Description of the task: Please repeat exactly the lines below from the one containing "1200x593 pixels. At" down to the one containing "Focus the Database", both included, and nothing else.

[Extracted data entries]
━━━━
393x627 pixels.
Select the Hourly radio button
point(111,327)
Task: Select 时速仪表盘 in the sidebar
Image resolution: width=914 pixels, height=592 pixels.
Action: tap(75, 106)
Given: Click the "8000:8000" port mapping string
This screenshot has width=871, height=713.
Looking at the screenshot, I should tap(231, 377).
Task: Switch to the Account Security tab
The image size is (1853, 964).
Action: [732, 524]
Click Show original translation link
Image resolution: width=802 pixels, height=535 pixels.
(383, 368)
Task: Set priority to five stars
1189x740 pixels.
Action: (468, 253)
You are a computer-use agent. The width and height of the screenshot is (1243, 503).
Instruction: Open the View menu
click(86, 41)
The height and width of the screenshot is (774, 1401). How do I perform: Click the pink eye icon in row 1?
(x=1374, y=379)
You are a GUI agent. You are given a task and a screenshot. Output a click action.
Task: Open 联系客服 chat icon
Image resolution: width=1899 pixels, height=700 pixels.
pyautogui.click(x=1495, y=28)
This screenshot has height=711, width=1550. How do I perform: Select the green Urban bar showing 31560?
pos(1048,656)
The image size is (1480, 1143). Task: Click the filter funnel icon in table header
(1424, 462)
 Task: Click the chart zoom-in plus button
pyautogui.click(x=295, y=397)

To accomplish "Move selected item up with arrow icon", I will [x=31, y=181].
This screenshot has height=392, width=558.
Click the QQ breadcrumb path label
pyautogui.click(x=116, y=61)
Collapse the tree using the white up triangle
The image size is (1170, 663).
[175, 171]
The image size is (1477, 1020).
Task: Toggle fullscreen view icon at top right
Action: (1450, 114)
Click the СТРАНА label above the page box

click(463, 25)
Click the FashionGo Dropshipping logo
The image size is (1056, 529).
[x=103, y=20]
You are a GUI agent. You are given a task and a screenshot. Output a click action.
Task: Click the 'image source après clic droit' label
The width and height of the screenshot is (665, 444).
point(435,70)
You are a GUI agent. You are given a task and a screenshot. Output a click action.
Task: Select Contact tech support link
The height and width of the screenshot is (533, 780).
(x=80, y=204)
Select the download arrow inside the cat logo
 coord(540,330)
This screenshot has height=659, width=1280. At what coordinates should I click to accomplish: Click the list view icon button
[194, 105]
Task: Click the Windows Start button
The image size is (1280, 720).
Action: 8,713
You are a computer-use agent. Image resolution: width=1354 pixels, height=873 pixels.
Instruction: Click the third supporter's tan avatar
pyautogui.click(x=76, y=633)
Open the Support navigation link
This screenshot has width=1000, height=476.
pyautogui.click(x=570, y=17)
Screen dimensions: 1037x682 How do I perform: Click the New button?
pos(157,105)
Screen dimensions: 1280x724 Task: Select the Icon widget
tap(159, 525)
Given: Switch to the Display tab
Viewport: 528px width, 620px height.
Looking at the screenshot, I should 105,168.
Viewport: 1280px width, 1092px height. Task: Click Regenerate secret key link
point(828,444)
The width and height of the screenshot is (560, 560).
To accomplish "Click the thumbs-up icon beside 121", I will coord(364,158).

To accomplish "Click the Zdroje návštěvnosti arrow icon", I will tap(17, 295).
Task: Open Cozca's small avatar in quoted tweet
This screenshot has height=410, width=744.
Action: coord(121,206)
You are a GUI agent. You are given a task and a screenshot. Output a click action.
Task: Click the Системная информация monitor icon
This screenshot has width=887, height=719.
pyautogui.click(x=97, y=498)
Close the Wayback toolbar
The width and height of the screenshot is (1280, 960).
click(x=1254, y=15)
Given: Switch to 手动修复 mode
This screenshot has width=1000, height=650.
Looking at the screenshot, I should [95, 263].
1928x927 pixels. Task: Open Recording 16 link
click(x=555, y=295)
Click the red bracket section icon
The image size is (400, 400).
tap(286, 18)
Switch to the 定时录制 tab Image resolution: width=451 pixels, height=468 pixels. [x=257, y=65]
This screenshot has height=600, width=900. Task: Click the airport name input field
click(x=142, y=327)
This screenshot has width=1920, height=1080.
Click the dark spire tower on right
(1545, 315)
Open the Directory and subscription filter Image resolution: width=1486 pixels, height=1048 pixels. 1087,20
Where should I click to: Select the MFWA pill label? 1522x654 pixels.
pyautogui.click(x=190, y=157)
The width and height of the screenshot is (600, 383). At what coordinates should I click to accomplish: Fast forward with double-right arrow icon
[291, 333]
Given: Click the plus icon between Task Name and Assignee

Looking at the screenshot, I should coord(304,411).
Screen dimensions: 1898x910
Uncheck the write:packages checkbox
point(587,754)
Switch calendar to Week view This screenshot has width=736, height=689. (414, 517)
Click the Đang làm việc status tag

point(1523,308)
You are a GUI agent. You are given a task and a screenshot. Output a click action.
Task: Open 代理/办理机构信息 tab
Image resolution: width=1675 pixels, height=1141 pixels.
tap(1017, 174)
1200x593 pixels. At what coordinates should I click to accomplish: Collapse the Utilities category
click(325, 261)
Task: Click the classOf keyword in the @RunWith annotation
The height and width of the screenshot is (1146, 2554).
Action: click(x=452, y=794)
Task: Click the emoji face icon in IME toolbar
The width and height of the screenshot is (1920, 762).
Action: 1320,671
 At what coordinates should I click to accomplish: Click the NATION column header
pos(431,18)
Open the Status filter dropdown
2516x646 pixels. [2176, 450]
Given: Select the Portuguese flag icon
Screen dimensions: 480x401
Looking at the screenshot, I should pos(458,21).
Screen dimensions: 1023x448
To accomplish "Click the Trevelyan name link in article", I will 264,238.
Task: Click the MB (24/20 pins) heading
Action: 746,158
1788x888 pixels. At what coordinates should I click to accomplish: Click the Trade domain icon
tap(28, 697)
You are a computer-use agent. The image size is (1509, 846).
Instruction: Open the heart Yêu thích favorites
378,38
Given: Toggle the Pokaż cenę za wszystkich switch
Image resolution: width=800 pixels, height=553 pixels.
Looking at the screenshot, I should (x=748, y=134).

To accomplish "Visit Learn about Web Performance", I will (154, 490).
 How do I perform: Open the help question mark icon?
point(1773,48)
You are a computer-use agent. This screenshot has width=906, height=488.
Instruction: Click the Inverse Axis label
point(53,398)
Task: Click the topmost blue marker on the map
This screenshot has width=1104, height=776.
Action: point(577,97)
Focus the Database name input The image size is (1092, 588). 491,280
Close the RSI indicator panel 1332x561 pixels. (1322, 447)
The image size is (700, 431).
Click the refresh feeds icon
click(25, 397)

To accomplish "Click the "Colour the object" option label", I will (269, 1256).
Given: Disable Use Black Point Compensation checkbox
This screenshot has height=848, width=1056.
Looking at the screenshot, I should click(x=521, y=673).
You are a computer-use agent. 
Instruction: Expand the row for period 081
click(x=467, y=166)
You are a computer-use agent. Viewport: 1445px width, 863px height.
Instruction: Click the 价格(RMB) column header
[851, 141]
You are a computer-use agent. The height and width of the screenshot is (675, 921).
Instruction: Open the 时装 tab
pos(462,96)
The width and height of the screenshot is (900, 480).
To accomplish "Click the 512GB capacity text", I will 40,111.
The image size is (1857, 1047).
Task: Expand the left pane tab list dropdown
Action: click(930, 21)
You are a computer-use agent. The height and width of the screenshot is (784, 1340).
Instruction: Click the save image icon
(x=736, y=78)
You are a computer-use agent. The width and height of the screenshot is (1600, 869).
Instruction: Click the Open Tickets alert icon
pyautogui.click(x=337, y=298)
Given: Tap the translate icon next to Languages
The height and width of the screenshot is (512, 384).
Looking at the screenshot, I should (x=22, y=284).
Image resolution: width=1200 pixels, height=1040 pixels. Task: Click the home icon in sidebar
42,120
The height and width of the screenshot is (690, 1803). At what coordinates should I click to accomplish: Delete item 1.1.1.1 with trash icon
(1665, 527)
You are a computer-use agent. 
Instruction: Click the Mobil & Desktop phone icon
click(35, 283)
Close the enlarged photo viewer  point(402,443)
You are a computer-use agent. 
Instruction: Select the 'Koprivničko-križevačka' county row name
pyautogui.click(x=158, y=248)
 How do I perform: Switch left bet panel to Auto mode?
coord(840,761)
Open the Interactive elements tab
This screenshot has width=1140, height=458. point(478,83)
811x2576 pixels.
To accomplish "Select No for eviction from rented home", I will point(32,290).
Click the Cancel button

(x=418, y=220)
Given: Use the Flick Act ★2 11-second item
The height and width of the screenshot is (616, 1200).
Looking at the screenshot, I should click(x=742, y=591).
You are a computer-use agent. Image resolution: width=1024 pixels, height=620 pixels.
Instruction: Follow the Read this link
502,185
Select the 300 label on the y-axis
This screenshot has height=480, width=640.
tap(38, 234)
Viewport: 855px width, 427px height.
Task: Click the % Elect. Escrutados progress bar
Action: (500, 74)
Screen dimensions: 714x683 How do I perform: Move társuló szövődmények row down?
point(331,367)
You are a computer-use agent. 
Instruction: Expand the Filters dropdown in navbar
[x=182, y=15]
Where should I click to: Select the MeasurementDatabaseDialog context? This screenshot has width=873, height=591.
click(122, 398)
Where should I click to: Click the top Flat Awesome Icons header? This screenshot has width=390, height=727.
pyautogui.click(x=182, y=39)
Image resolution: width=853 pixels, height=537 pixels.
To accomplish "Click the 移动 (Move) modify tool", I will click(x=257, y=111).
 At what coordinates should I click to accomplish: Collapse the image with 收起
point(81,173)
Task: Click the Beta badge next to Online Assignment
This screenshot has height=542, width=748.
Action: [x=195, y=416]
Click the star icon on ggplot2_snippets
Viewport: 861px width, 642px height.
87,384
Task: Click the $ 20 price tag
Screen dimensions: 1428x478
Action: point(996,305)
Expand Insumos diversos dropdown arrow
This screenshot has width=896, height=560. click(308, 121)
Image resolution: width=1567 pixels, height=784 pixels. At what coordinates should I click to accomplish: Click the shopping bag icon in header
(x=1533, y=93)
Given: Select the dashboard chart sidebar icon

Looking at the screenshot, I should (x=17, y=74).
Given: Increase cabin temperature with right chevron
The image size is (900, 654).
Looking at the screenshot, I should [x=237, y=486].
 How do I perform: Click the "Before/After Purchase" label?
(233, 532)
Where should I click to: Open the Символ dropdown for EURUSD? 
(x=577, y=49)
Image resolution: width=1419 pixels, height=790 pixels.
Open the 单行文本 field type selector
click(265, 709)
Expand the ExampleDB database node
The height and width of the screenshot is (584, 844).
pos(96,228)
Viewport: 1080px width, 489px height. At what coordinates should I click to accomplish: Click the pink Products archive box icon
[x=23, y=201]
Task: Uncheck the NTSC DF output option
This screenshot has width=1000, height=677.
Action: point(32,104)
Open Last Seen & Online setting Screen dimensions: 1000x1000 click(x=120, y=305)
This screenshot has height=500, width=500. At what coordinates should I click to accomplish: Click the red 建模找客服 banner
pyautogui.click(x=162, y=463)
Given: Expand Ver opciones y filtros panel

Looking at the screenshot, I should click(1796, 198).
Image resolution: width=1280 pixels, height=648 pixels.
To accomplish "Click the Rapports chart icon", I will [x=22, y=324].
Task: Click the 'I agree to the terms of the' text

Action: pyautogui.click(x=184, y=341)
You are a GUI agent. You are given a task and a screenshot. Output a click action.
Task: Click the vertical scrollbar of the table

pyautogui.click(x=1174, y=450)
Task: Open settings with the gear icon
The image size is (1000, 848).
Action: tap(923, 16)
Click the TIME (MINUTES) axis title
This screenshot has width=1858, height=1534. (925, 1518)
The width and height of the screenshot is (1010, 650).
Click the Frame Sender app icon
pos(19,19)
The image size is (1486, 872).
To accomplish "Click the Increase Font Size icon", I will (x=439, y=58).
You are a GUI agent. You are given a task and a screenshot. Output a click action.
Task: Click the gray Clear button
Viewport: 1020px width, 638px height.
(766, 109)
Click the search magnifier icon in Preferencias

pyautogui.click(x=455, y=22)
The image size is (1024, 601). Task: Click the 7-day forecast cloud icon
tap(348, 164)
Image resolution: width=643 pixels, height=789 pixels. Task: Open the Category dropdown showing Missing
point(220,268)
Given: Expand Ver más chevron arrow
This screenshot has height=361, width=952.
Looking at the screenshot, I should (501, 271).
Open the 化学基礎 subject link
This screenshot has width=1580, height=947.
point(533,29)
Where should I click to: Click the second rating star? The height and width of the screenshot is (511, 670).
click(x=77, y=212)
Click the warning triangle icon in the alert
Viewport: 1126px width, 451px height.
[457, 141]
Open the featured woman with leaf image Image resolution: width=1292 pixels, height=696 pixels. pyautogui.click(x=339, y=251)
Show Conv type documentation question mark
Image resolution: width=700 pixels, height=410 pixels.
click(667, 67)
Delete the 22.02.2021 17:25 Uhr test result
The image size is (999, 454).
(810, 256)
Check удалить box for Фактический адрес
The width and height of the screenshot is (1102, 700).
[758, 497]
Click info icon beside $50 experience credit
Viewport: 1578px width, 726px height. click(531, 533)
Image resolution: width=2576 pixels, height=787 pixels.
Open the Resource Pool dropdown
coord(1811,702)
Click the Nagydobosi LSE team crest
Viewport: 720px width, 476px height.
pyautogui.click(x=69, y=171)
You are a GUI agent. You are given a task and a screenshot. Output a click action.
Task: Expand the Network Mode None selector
━━━━
Solution to the exercise:
1200x593 pixels. At what coordinates should I click to accomplish: Collapse the Utilities category
click(325, 261)
Task: Click the classOf keyword in the @RunWith annotation
The height and width of the screenshot is (1146, 2554).
Action: click(x=452, y=794)
Task: Click the emoji face icon in IME toolbar
The width and height of the screenshot is (1920, 762).
Action: 1320,671
 At what coordinates should I click to accomplish: Click the NATION column header
pos(431,18)
Open the Status filter dropdown
2516x646 pixels. [2176, 450]
Given: Select the Portuguese flag icon
Screen dimensions: 480x401
Looking at the screenshot, I should pos(458,21).
Screen dimensions: 1023x448
To accomplish "Click the Trevelyan name link in article", I will 264,238.
Task: Click the MB (24/20 pins) heading
Action: 746,158
1788x888 pixels. At what coordinates should I click to accomplish: Click the Trade domain icon
tap(28, 697)
You are a computer-use agent. The image size is (1509, 846).
Instruction: Open the heart Yêu thích favorites
378,38
Given: Toggle the Pokaż cenę za wszystkich switch
Image resolution: width=800 pixels, height=553 pixels.
Looking at the screenshot, I should (x=748, y=134).

To accomplish "Visit Learn about Web Performance", I will (154, 490).
 How do I perform: Open the help question mark icon?
point(1773,48)
You are a computer-use agent. This screenshot has width=906, height=488.
Instruction: Click the Inverse Axis label
point(53,398)
Task: Click the topmost blue marker on the map
This screenshot has width=1104, height=776.
Action: point(577,97)
Focus the Database name input The image size is (1092, 588). 491,280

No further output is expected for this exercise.